実はiPhone Xを取り上げたこの記事で、「iPhone 8の次にiPhone Xが出た」と書いてしまったのだが、実際にはiPhone 8とXが同時に発表されていたことを読者のH.Kさんから指摘され、当時の記憶が曖昧になっていたことを大いに反省した次第である。H.Kさん、ありがとう。正しくは、当時のAppleファンは、予想していたiPhone 8に加えて、いきなりiPhone Xまで発表されたことに驚いたのだった。

Appleはこのように時々、変則的な発表や製品のネーミングを行うので、メディア泣かせだったりする。そこで今回は、iPhone X(とiPhone 8 )の翌年に発表されたiPhone XSとXRを取り上げることにした。

Appleは、2009年のiPhone 3GS以降、2015年のiPhone 6sまで、スペースの有無や大文字・小文字の違いはあるものの、1年おきに名称にSを付けたマイナーバージョンアップモデルを発売してきた。しかし、2016年のiPhone 7の翌年には「iPhone 7s」は登場せず、いきなりiPhone 8(とiPhone X)となったわけだ。そのため、それ以降は、型番を毎年1つずつ上げていくのかと思ったところ、2018年のニューモデルの名称はiPhone XS(テン・エス)とXR(テン・アール)のように、やや逆戻りした感があった。




マイナー進化版と普及版

その理由を考えてみると、iPhone XはFace IDを搭載してノッチ付きのナローベゼルデザインになるなど、大きな進化が盛り込まれたモデルだったことが大きく影響したのだろう。

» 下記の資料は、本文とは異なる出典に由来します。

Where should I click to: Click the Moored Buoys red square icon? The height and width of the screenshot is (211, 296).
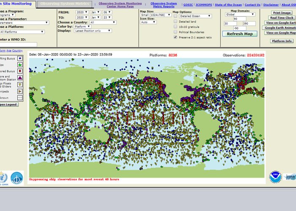click(x=19, y=71)
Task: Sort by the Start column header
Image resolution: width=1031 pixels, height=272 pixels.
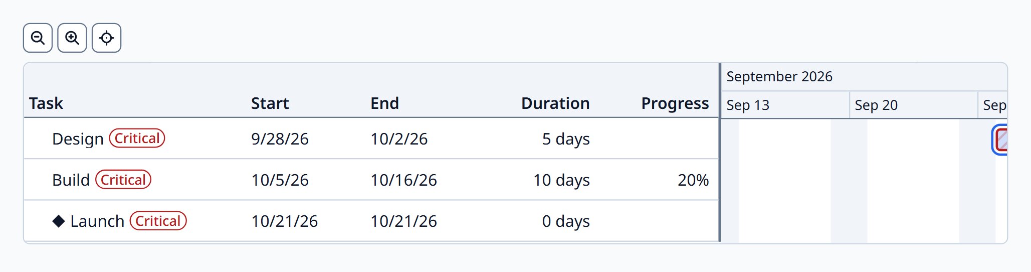Action: (270, 103)
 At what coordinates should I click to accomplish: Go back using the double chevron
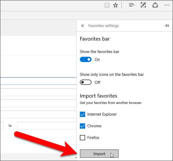tap(83, 26)
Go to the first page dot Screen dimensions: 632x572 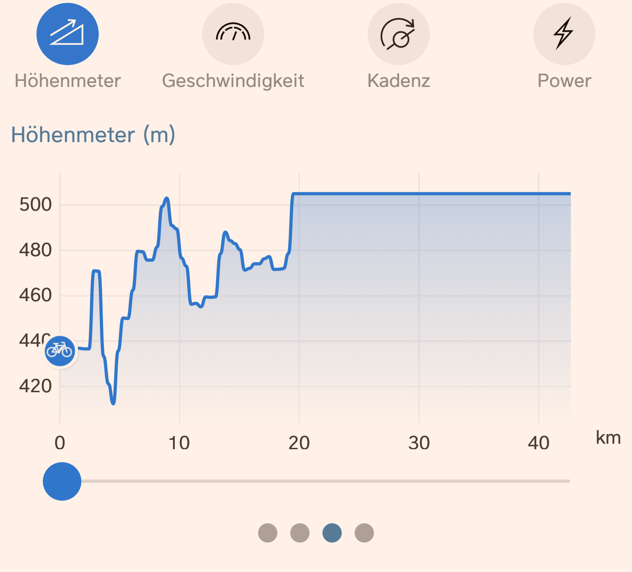[x=268, y=533]
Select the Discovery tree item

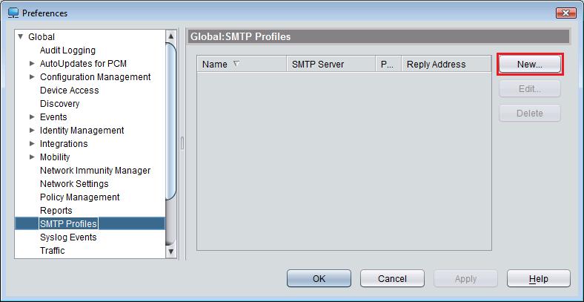[x=59, y=104]
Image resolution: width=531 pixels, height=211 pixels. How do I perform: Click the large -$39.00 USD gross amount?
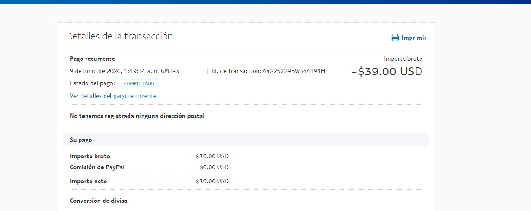[387, 72]
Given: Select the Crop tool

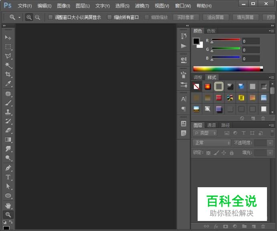Looking at the screenshot, I should (8, 75).
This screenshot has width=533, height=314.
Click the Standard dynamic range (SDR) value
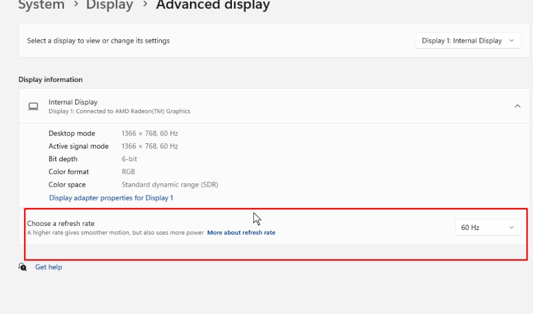pos(169,185)
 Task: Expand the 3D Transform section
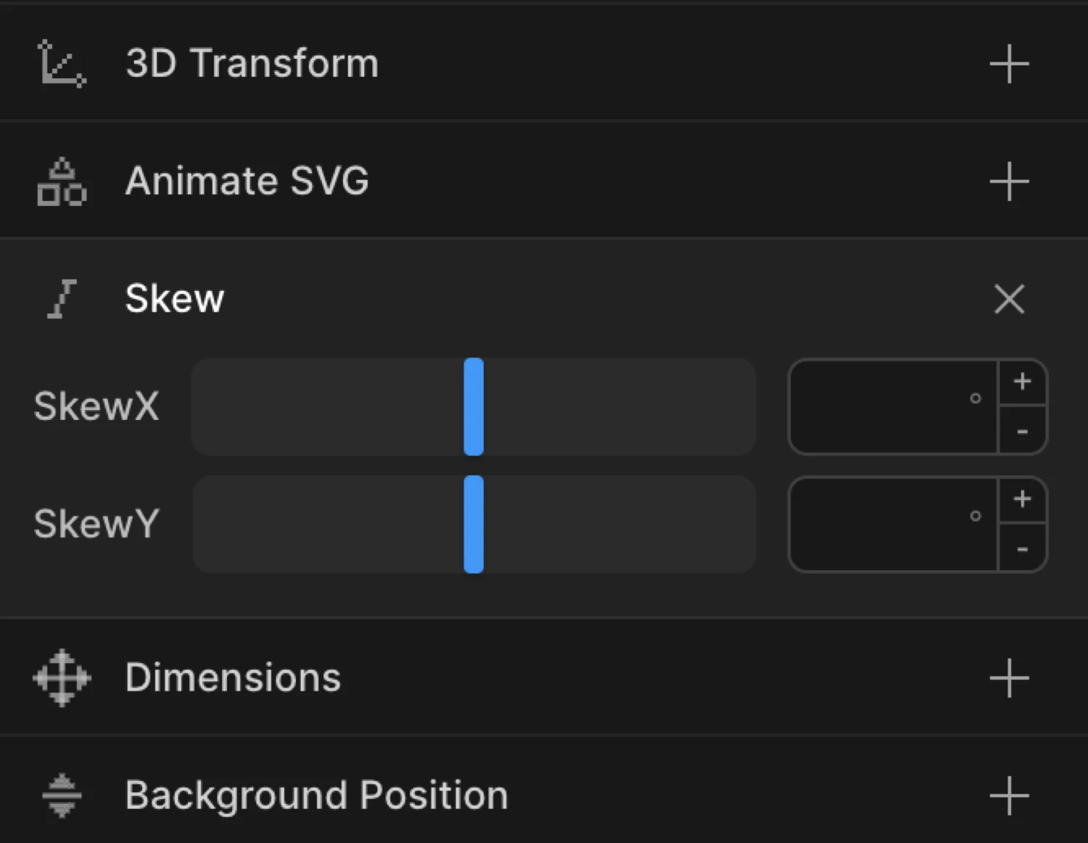tap(1009, 64)
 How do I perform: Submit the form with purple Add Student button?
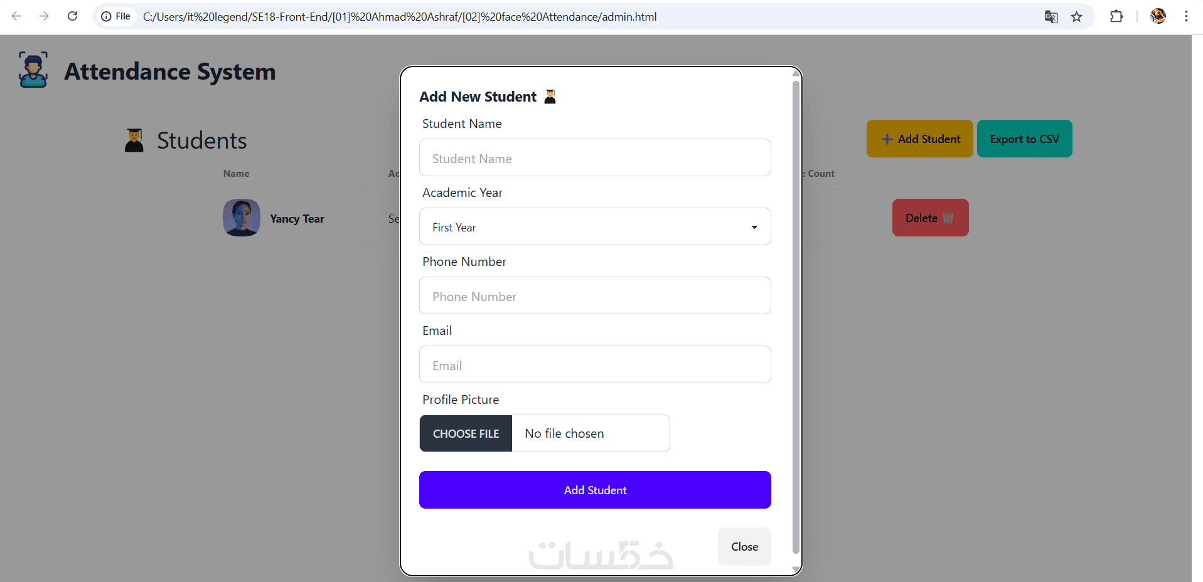click(594, 490)
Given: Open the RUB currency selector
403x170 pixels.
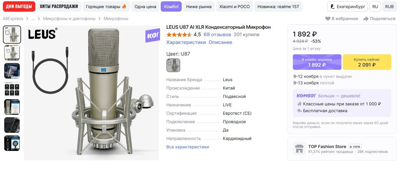Looking at the screenshot, I should [x=389, y=6].
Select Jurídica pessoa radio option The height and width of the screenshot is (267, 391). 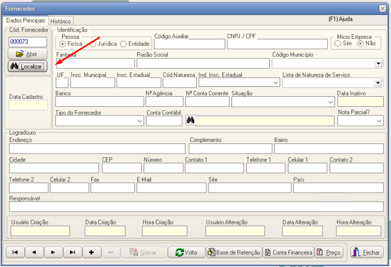point(93,44)
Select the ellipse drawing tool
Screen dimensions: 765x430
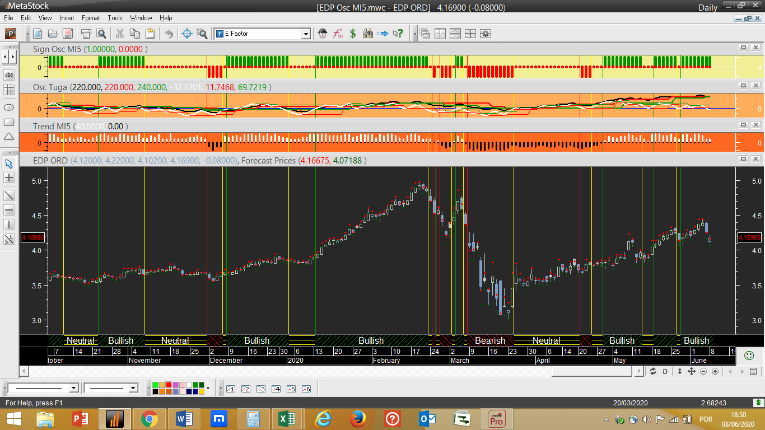coord(9,107)
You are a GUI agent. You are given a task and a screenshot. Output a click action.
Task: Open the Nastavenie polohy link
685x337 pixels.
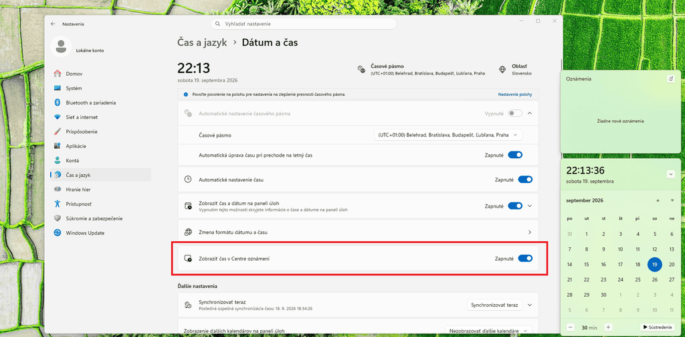pos(515,94)
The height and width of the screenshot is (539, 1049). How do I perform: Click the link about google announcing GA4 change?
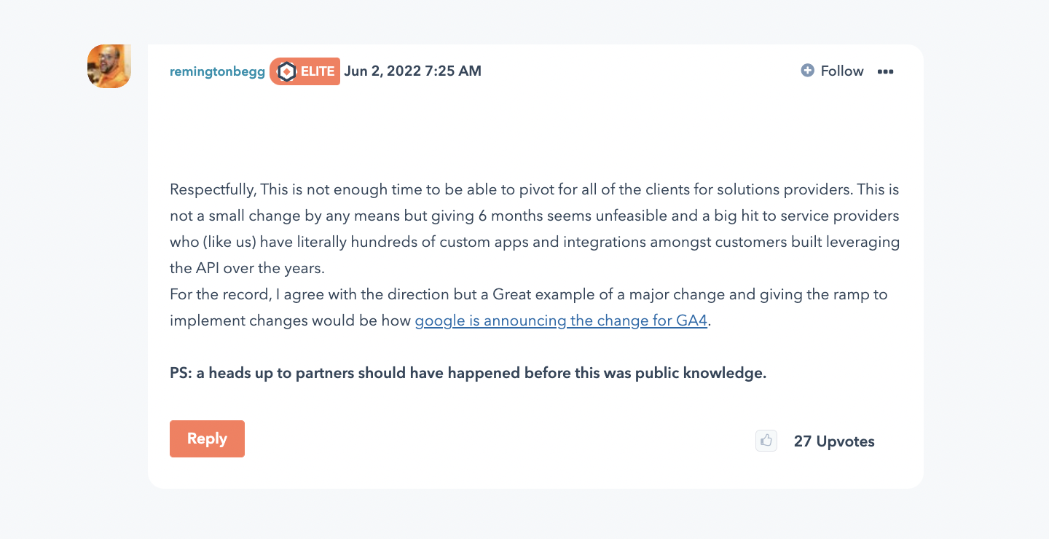pos(560,320)
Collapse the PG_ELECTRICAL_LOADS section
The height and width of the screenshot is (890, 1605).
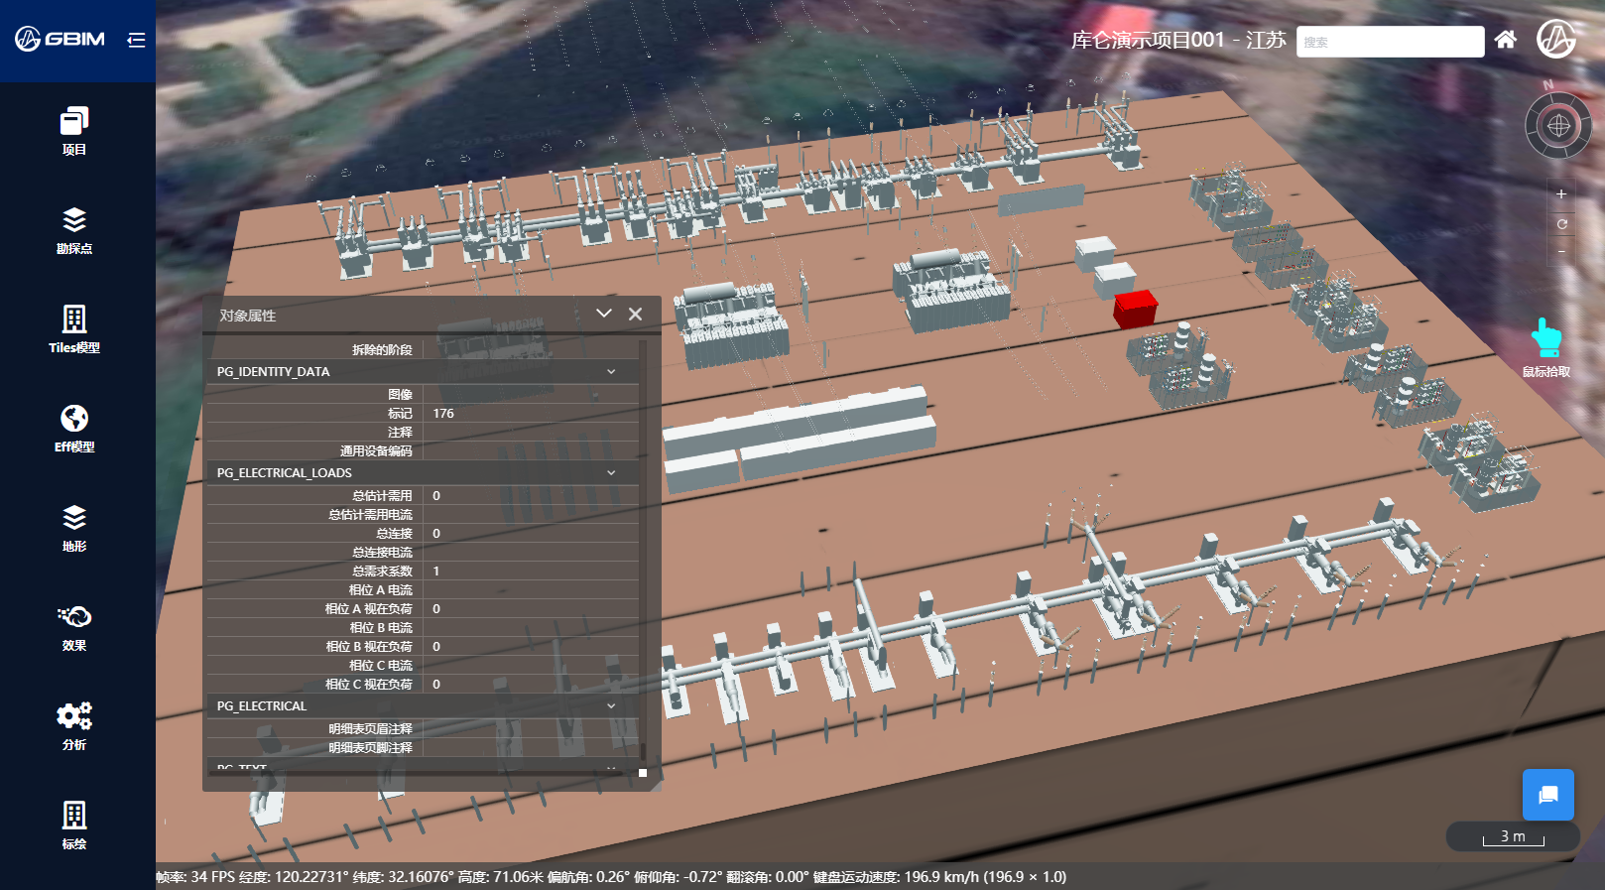click(611, 473)
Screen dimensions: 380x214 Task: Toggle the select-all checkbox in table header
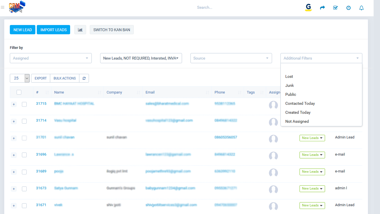coord(19,92)
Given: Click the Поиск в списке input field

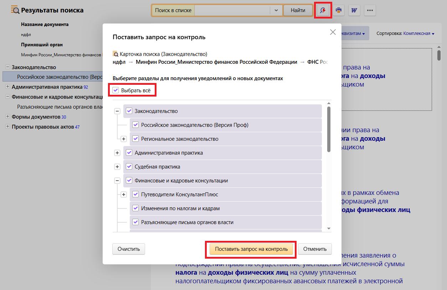Looking at the screenshot, I should (232, 10).
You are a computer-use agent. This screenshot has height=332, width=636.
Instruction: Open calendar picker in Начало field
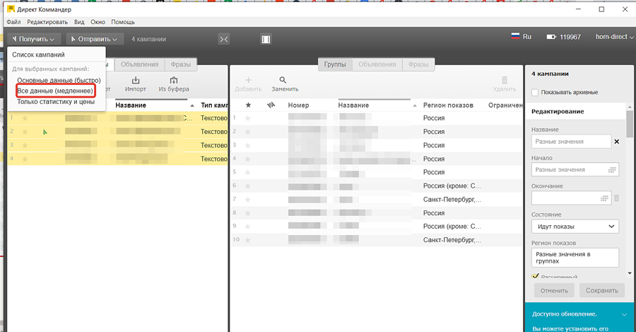612,170
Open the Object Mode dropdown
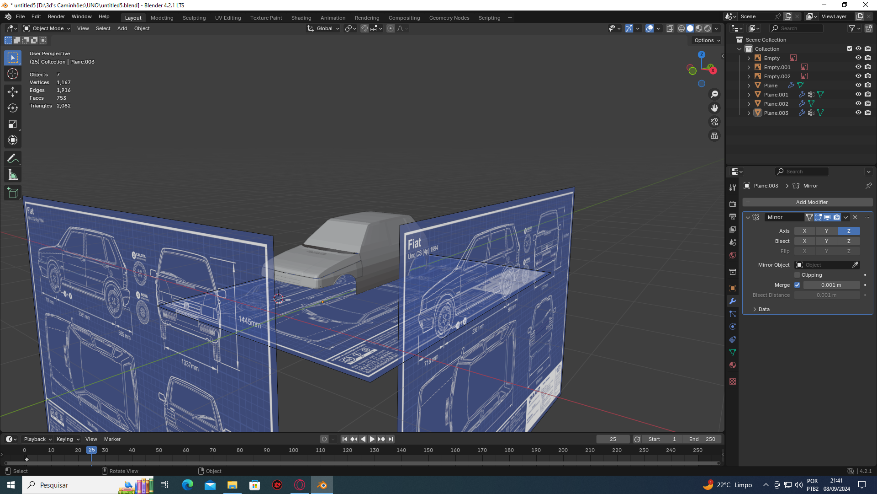The height and width of the screenshot is (494, 877). [47, 28]
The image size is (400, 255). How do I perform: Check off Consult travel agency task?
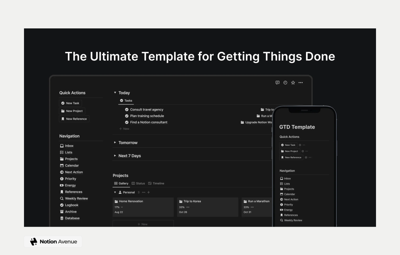127,109
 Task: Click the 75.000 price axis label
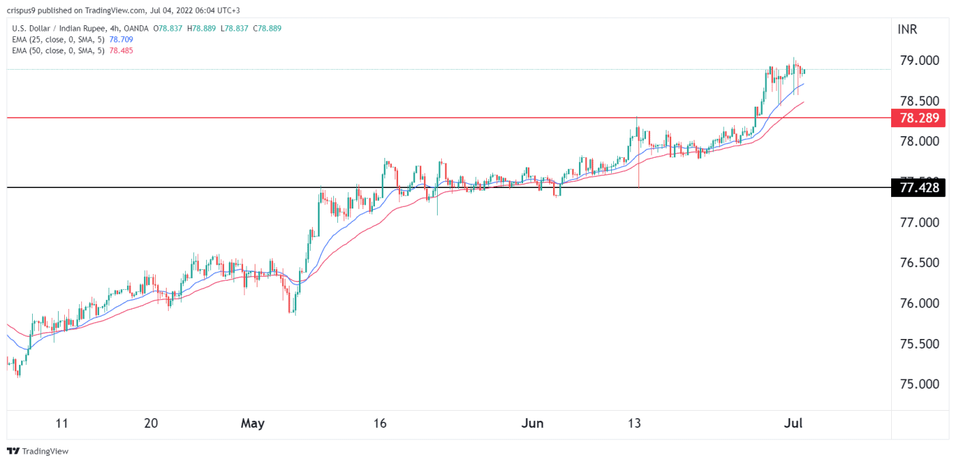pyautogui.click(x=919, y=384)
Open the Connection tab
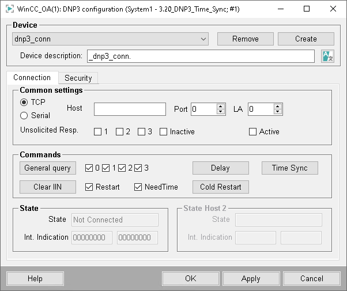Image resolution: width=347 pixels, height=291 pixels. [x=32, y=77]
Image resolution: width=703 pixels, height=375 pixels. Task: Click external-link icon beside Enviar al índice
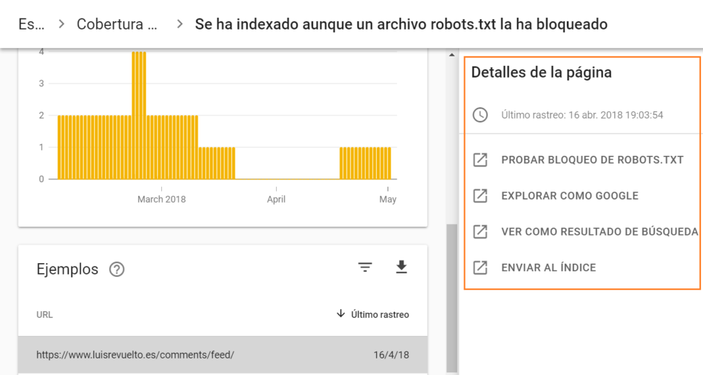481,267
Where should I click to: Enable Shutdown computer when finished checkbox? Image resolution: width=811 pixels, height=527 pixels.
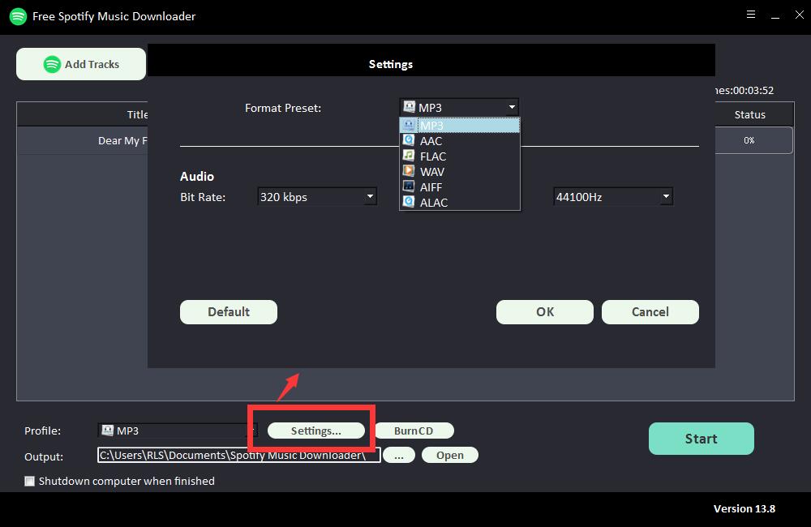[30, 481]
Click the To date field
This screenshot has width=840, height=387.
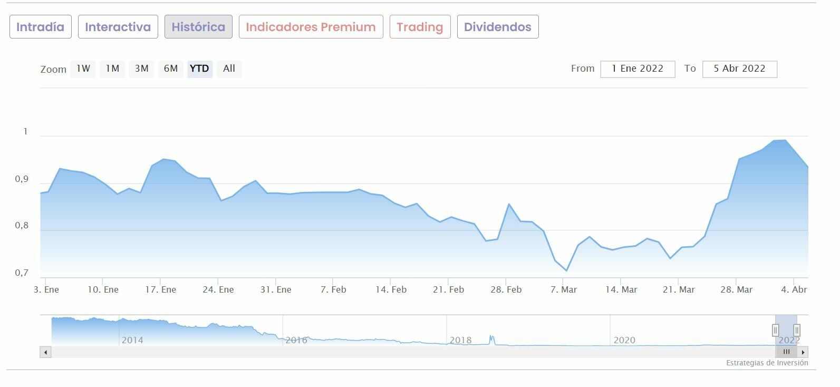tap(739, 69)

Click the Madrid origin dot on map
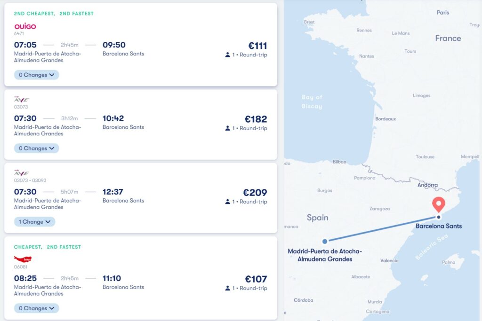pyautogui.click(x=325, y=241)
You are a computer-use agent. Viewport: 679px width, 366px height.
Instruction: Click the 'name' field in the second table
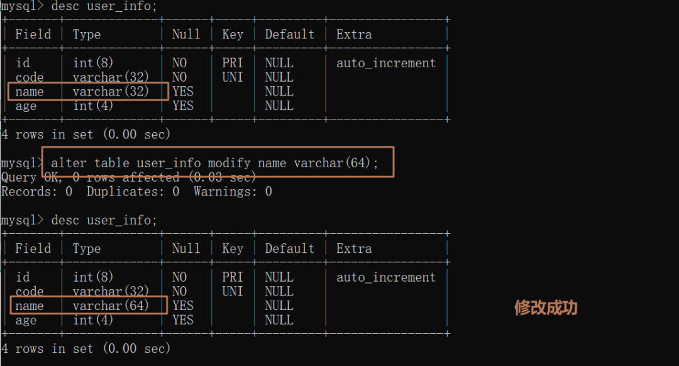click(30, 306)
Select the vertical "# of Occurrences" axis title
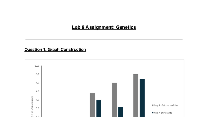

1年後の後継機は以前のようなマイナーチェンジレベルの改良に留まらざるをえず、それを反映してXSと命名されたと考えるのが妥当だ。事実、XとXSの差は、プロセッサがA11 BionicからA12 Bionicになり、本体カラーが2色から3色に増え、512GBストレージ版が追加された程度に過ぎなかった。

一方で普及モデルのXRは、XやXSでは有機ELディスプレイと背面デュアルカメラを搭載しているのに対して、液晶ディスプレイと背面シングルカメラであるなど、コストダウンが図られていた。そのため、Rはレギュラーモデル的な意味で付けられたのではないかと推測する。

翌年のiPhone 11からは数字のモデル名に戻り、最新のiPhone 15に至るまで、型番を毎年1つずつ上げる命名法に回帰したが、上位の大型モデルをiPhone 6〜8までのPlusではなくMaxに変えたのもiPhone XS Maxからで、当時はかなり変則的に感じたものだった。さらに、iPhone 11からProモデルが加わり、iPhone 14からは標準モデルの大型ディスプレイ版の名称としてPlusも復活したので、一層ややこしくなっている。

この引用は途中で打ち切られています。